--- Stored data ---

-------

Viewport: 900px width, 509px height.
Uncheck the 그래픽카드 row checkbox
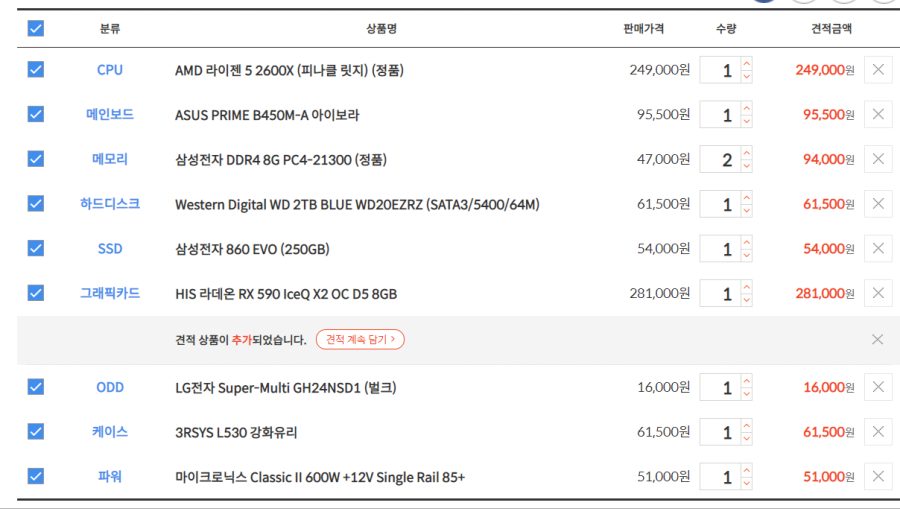(36, 293)
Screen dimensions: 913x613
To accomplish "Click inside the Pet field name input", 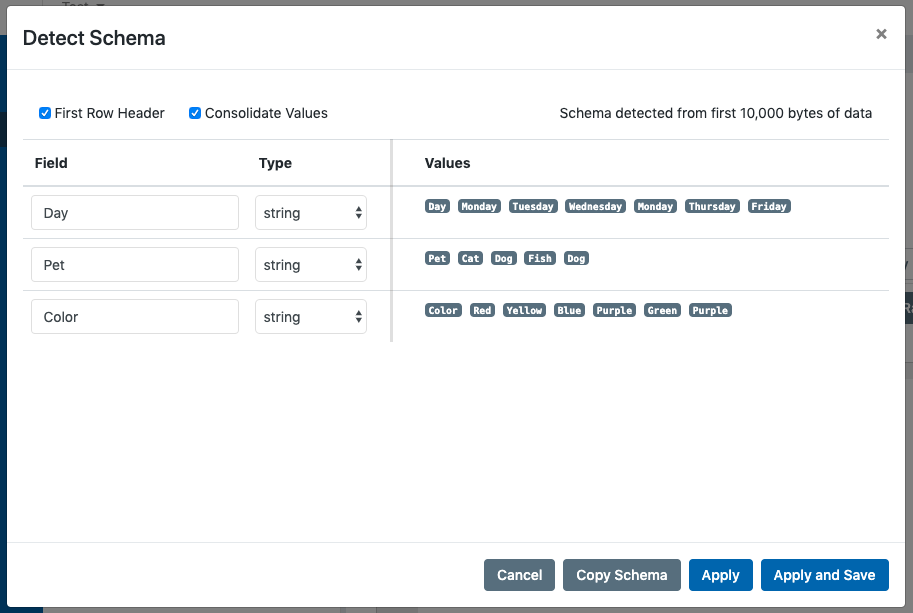I will [x=134, y=264].
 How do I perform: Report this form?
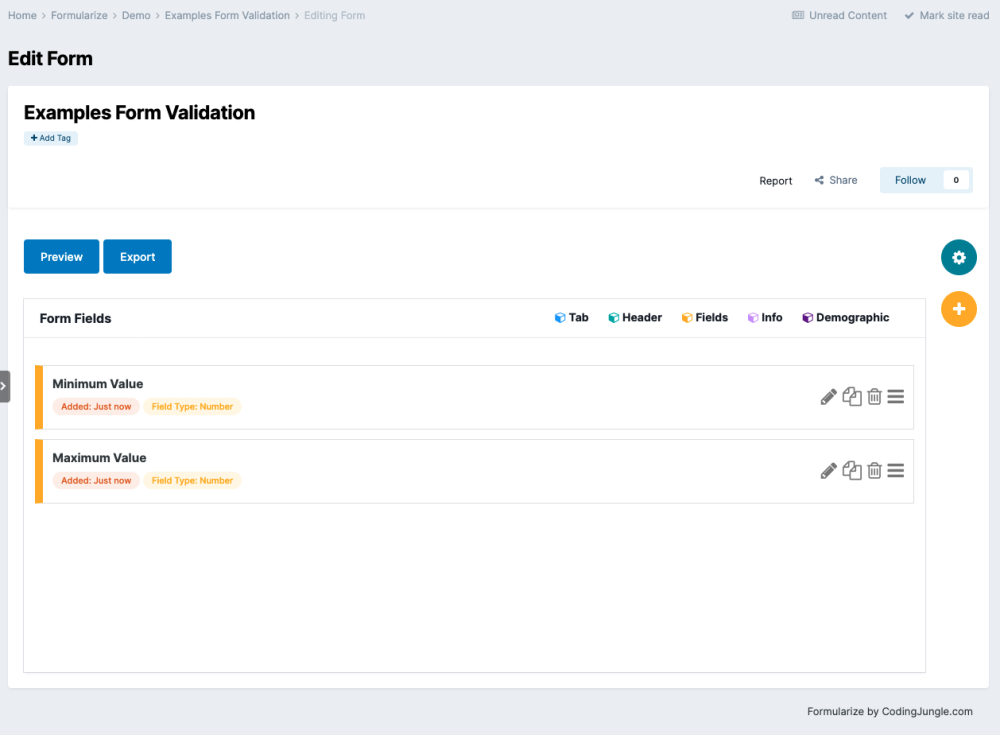click(775, 181)
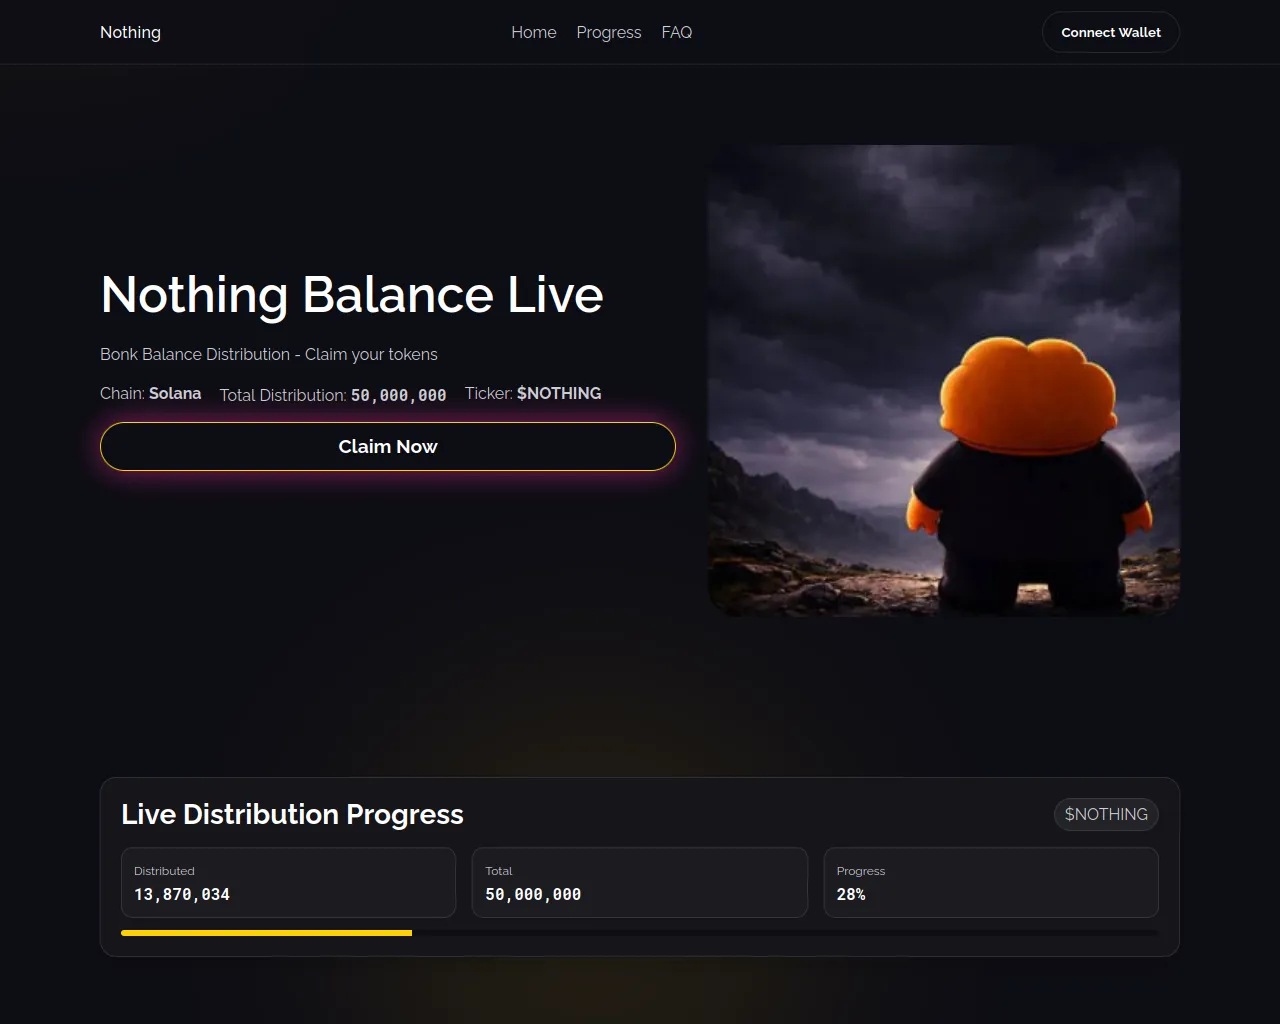Click the unfilled part of the progress bar
This screenshot has width=1280, height=1024.
[x=785, y=933]
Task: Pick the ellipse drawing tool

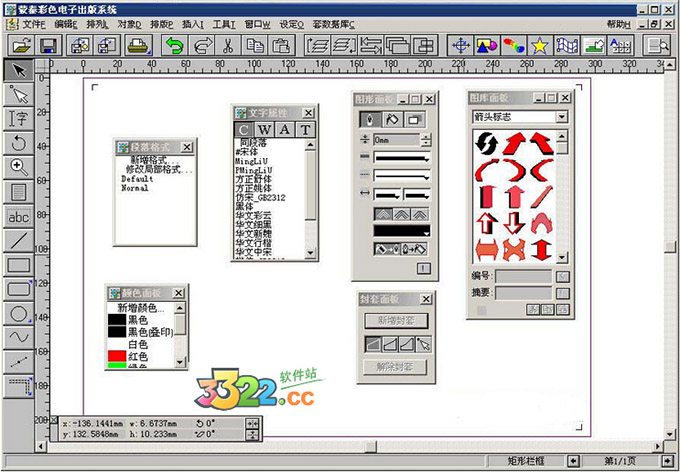Action: pyautogui.click(x=17, y=313)
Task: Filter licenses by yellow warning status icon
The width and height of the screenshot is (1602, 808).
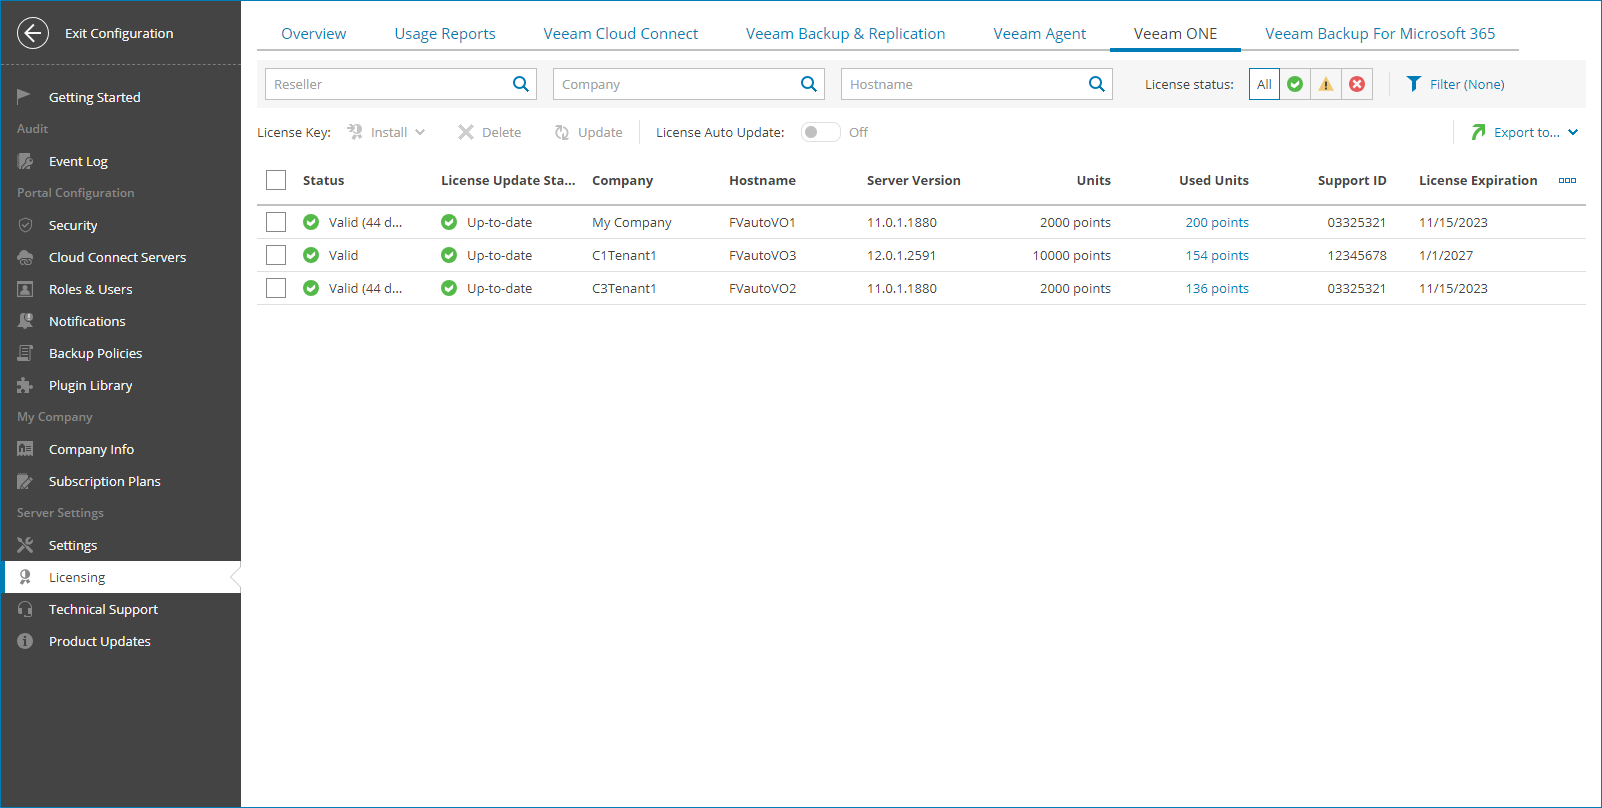Action: coord(1326,84)
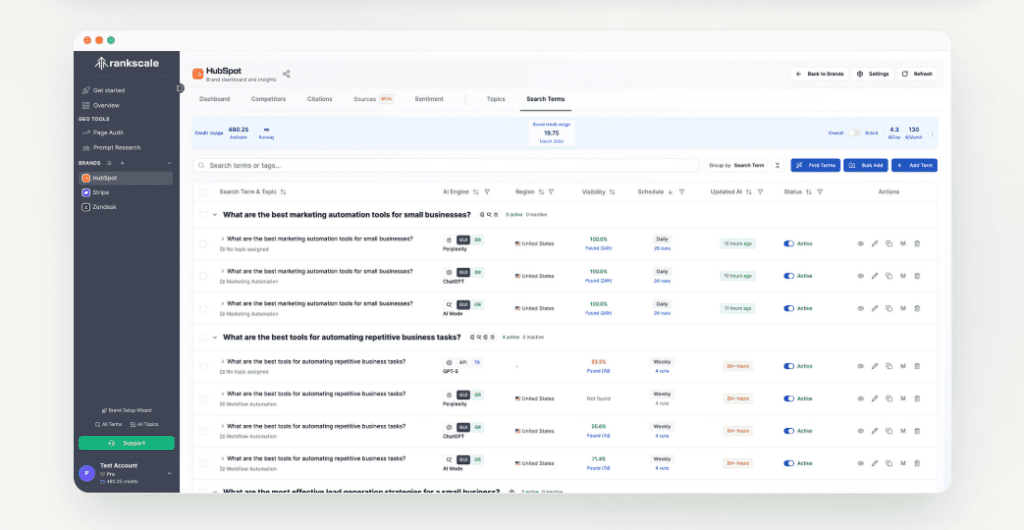Click the filter icon in AI Engine column header
Viewport: 1024px width, 530px height.
[489, 192]
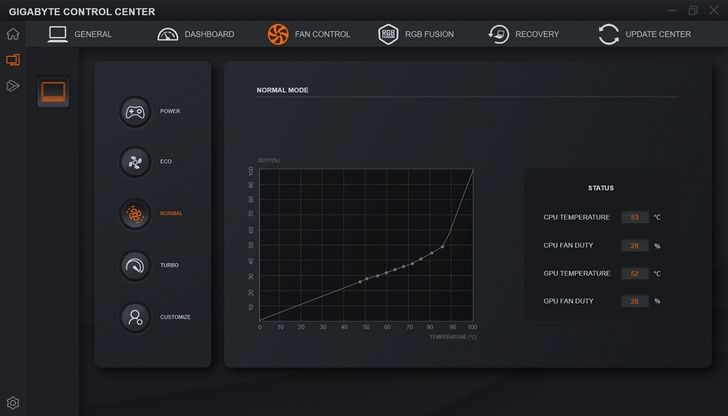Click the fan curve point near 85°C
This screenshot has width=728, height=416.
[x=443, y=246]
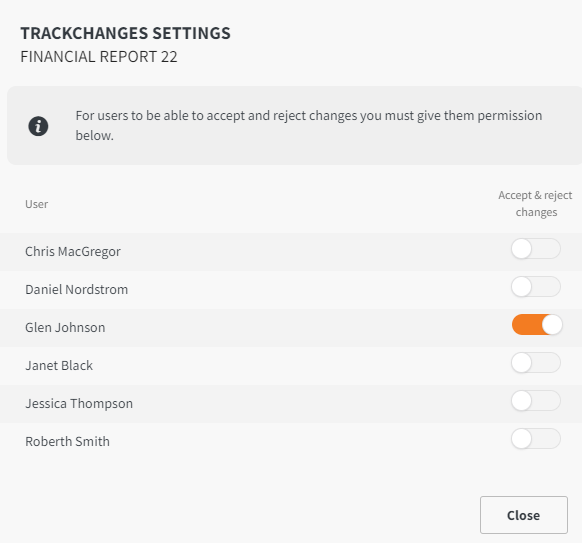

-------

Retype the lines above exactly as they appear, from the line containing "How do I perform: Report this form?" through the line containing "Task: Filter licenses", and leave out any pictures.

 How do I perform: Report this form?
click(775, 181)
Click the unfilled part of the progress bar
This screenshot has width=1280, height=1024.
[x=785, y=933]
Task: Pick the ellipse drawing tool

Action: pyautogui.click(x=17, y=313)
Task: Filter licenses by yellow warning status icon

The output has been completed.